Some waterways along the Louisiana coast that have been closed to commercial oyster fishermen since the 2010 oil spill have been reopened and a New Orleans wholesaler is anxious to learn what they find.

"I'm glad to see the waters finally opening.  Tomorrow is our Louisiana Oyster Task Force meeting and we'll learn a lot more at that meeting," Al Sunseri of P & J Oysters told FOX 8.

Sunseri says the volume of his business remains about half of what it was before the spill.

"We used to handle at least double the oysters that we handle today. There are quality oysters out there, just a much smaller amount," he said.

Sunseri suspects food sources for oysters have been impacted by the spill.

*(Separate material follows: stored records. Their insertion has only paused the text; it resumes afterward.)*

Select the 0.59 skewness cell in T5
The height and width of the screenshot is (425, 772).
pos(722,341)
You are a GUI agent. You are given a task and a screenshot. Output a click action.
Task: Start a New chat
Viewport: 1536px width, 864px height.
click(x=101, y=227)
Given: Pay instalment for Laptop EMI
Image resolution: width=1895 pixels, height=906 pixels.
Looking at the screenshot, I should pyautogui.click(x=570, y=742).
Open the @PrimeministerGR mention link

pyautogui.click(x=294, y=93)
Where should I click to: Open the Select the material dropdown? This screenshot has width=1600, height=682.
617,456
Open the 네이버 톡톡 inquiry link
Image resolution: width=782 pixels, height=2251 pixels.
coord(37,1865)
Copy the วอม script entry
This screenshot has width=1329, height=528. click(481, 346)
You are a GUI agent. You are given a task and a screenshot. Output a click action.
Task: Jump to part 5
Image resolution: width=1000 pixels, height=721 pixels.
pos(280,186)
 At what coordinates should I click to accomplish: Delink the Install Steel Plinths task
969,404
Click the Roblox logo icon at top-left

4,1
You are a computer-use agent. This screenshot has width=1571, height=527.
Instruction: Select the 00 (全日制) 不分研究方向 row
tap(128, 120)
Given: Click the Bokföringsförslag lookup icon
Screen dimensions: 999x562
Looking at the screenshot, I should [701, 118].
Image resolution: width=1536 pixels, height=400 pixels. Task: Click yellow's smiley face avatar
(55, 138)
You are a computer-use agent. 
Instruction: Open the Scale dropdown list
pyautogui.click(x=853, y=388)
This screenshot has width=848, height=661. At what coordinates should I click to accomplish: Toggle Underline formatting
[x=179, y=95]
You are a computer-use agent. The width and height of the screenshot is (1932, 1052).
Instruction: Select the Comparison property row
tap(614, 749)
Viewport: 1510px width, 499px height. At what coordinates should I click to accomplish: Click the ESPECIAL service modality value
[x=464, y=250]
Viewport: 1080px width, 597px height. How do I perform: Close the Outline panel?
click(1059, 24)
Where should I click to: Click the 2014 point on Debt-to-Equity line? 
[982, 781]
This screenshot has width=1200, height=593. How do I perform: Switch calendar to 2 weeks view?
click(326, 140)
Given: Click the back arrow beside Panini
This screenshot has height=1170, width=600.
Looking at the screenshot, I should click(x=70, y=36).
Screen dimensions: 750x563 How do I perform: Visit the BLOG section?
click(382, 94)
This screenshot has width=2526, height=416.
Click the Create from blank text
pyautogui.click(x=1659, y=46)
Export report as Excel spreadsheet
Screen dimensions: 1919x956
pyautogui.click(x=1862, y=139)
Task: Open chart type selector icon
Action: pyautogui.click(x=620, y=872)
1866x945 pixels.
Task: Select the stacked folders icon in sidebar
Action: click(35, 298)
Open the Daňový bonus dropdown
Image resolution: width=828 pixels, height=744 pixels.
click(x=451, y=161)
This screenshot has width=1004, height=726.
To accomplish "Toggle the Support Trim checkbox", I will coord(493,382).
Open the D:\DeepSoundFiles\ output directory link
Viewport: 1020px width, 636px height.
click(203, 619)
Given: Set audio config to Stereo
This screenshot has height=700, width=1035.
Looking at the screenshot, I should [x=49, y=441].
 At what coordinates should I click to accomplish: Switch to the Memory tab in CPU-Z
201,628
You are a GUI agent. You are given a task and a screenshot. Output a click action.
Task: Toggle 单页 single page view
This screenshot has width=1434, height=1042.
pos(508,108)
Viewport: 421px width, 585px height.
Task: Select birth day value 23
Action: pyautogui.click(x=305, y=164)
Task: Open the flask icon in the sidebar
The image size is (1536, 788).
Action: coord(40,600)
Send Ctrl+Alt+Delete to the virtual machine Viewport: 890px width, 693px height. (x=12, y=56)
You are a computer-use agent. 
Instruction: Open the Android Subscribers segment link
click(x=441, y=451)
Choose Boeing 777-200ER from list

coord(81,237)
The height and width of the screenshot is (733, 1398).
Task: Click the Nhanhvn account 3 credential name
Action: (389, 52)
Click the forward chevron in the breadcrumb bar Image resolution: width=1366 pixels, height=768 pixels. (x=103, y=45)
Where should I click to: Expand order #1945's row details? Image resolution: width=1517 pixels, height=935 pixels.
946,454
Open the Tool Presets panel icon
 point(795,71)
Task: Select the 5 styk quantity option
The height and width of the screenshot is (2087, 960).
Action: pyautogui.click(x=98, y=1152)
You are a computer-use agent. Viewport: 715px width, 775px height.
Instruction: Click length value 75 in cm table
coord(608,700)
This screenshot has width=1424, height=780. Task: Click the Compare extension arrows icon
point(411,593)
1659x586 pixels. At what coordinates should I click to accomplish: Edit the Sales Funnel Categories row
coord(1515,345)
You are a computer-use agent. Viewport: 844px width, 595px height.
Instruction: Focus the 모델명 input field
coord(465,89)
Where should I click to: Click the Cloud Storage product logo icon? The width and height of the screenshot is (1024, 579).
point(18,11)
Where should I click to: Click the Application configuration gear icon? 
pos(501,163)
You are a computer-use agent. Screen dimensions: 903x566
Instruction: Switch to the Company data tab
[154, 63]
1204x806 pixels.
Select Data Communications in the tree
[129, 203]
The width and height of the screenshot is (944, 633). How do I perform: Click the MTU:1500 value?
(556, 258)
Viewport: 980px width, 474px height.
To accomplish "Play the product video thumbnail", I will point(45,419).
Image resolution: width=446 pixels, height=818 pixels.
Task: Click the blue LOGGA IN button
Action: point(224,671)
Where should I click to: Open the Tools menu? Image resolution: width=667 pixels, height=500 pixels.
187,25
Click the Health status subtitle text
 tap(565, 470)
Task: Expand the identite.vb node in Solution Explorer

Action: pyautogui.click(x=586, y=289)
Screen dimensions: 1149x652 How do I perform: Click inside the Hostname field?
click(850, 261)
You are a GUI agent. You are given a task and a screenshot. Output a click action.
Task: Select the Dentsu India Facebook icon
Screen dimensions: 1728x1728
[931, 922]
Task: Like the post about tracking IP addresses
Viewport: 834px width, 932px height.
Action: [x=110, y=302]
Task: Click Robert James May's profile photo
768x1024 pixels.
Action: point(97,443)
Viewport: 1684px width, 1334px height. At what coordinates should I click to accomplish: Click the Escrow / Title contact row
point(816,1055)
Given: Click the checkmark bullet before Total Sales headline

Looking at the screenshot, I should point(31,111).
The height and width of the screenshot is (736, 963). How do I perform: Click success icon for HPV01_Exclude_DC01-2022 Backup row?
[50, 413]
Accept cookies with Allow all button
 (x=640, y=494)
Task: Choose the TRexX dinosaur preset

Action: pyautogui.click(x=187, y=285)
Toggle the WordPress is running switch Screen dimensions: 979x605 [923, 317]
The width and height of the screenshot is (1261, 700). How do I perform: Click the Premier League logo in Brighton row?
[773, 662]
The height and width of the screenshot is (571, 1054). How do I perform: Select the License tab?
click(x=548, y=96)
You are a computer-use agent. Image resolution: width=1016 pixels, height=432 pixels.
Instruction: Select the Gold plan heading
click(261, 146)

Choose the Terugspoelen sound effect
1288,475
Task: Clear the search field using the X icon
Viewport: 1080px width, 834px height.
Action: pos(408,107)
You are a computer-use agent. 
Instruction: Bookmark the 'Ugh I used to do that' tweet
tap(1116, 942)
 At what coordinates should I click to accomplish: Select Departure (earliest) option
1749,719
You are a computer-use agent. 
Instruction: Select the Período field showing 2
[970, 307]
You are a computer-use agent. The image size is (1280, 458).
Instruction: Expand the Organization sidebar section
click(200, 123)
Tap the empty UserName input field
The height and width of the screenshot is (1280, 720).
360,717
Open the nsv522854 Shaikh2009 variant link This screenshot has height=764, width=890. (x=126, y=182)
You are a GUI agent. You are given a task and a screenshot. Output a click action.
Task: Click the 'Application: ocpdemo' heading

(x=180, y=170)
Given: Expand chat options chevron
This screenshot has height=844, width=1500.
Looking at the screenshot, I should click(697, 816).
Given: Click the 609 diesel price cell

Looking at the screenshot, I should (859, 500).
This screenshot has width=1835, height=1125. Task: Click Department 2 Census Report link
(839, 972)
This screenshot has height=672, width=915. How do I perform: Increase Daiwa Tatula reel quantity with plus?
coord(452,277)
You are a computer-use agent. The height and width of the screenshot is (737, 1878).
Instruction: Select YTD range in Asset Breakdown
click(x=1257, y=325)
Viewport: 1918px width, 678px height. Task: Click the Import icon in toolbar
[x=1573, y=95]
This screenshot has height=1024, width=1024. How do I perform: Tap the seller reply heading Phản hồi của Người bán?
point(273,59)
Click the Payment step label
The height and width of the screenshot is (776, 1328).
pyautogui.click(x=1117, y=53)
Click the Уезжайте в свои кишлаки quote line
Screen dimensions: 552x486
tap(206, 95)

"Plankton and algae is the food that they filter...and they are ravenous eaters so if you don't have enough food to keep them alive they won't make the market size," he said.

As for when he expects the harvest to return to pre-spill levels, Sunseri told FOX 8, he's uncertain.

"I thought if you looked at interviews three or four years ago things would be back to normal by now.  It's up to Mother Nature."

Some Louisiana suppliers, including Motivatit Seafooods of Houma, are importing oysters from Chesapeake Bay to meet the demand.  The oyster population on that waterway in Virginia may be the largest since 1987.